Experts expect India to be at the center of bitter global divisions, particularly over Russia’s war in Ukraine. But it’s also an opportunity for the South Asian nation to position itself as the voice of the Global South and as a potential mediator between the West and Moscow.
Read more: Modi urges G20 foreign ministers to overcome differences
India is expected to adopt a neutral stance on Ukraine, as it has in the past. The event is likely to be overshadowed by the war in Europe and its impact on global energy and food security. However, senior foreign ministry officials said Wednesday that India was determined to focus on “equally important” issues of rising inflation, debt stress, health, climate change and food and energy security in developing nations.
“I really do believe that India stands the best chance of all countries to try to hold peace negotiations between Russia and not just the U.S., but the West, actually,” said Derek Grossman, an analyst focused on the Indo-Pacific at the RAND Corporation.
He credited India’s non-alignment and its rise as a global power for why it could be a potential peacemaker.
Read more: Modi urges G20 finance leaders to focus on ‘most vulnerable’
But the South Asian country has its own challenges, particularly with regional rival China. Tensions between New Delhi and Beijing remain high after a deadly border clash in 2020.
On Wednesday, Chinese Foreign Ministry spokesperson Mao Ning said the country’s foreign minister would be attending the G-20 meeting, and that “China attaches great importance with India.” She added maintaining good ties between the two countries is fundamental to their interests.
Prime Minister Narendra Modi and India’s Foreign Minister Subrahmanyam Jaishankar “have done a good job of steering this middle path in very turbulent times,” Grossman said.
“You now have American, Russian and even Chinese diplomats supporting India. The country really is at the geopolitical crossroads of everything now that involves the Global South,” he added.
So far, India has refrained from directly criticizing Russia. The two have been allies since the cold war era and New Delhi depends on Moscow for nearly 60% of its defense equipment. India has increasingly scooped up Russian oil since the invasion a year ago, initially facing scrutiny from the U.S. and other allies over its growing purchases. That pressure has since waned and India has continued to abstain from voting in U.N. resolutions that condemn Russia’s invasion of Ukraine.
“It may appear unfathomable to many in the West that the reaction of the world’s largest democracy to such a cold-blooded, egregious aggression would be so subdued. But for anyone who understands India’s foreign policy, it’s not surprising at all,” said Michael Kugelman, director of the Wilson Center’s South Asia Institute.
Read more: India’s Supreme Court orders investigation of Adani business group
“New Delhi has a special relationship with Moscow, and it’s not about to jeopardize it by turning on a longstanding partner,” he said.

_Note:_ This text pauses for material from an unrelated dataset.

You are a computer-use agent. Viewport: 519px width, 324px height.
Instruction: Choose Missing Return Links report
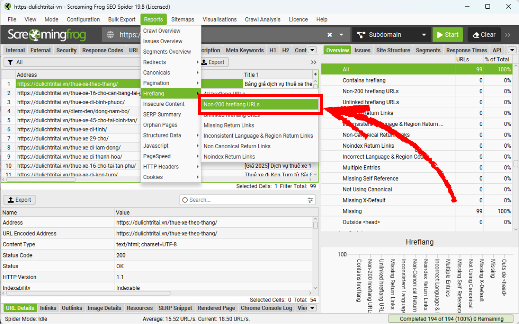[x=229, y=125]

Thursday’s meeting will nonetheless be challenging for India, especially after it was forced to issue a compromised chair’s summary at the conclusion of the G-20 finance ministers meeting last week. Russia and China objected to a joint communique that retained language on the war in Ukraine drawn directly from last year’s G-20 leaders summit declaration in Indonesia.
India has said that it stands by the Bali declaration in which major world powers strongly condemned the war in Ukraine, warning that the conflict was intensifying fragilities in the world’s economy.

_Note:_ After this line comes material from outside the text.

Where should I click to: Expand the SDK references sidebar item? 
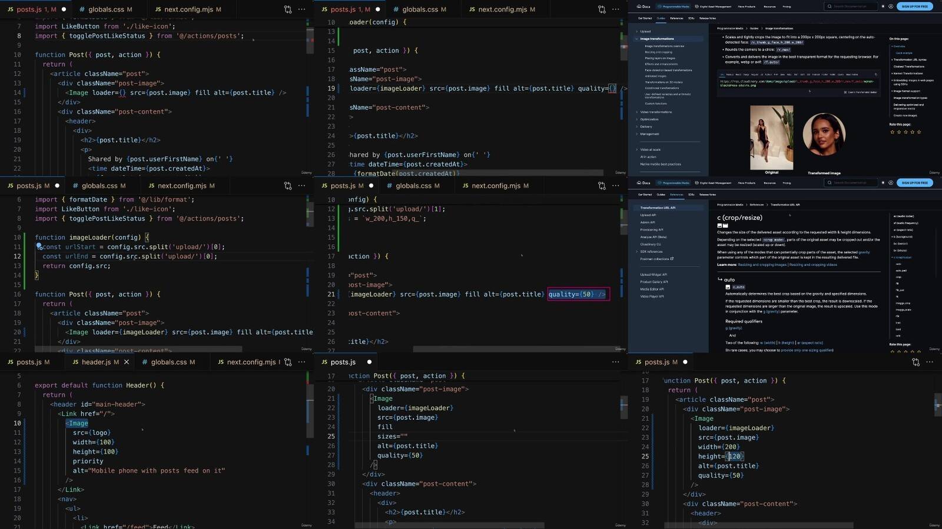637,252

Grossman said it was concerning that the final statement issued in Bengaluru last week was watered down from the Bali declaration at the insistence of China and Russia. He said New Delhi allowing that to happen was worrisome, but India’s “awkward predicament” to ensure a successful G-20 with everyone there, including Russia and China, meant the country has to make “compromises.”

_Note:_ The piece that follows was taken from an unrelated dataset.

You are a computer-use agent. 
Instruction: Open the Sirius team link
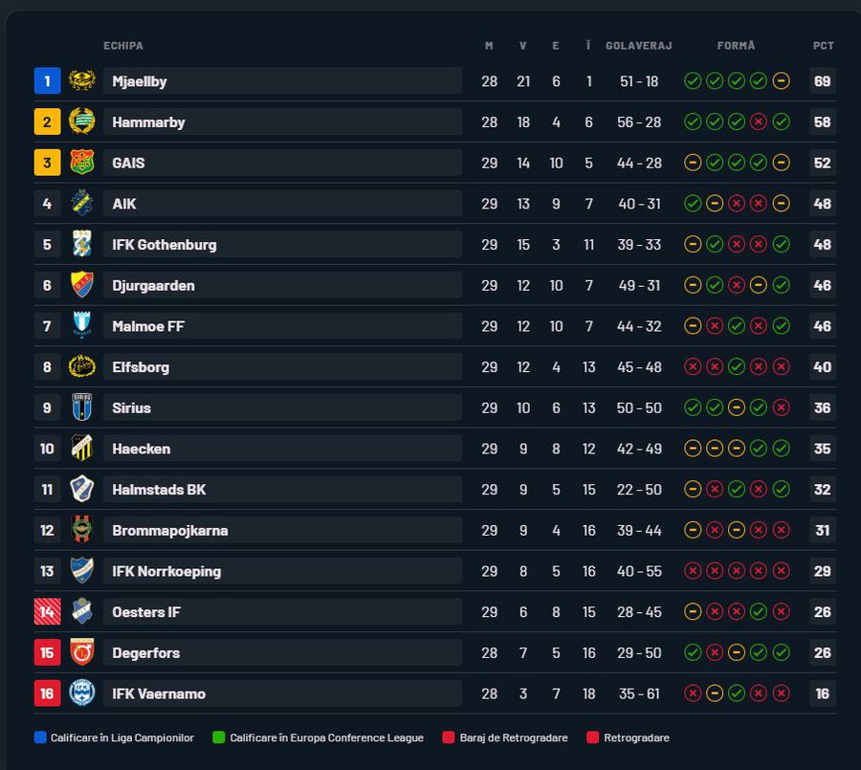coord(131,407)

“I think that’s what India is trying to do now,” he said.
The summits are particularly important for Modi and his ruling party ahead of the 2024 general elections. A strong show during India’s year as G-20 president will allow Modi’s party to signal its diplomatic reach and project power both at home and abroad.
Kugelman said the summit, due later this year, will advance important domestic political goals for New Delhi, and Modi’s ultimate goal would be to “successfully manage the myriad geopolitical rivalries within the G-20, signal that India can rise above intense great power competition and seemingly intractable issues like the Ukraine war, and guide the prestigious club toward tangible achievements.”
“In effect, Modi wants its G-20 presidency to yield meaningful achievements. That’s a tall order, for sure, but it’s important for New Delhi’s foreign policy and domestic political goals alike,” he said.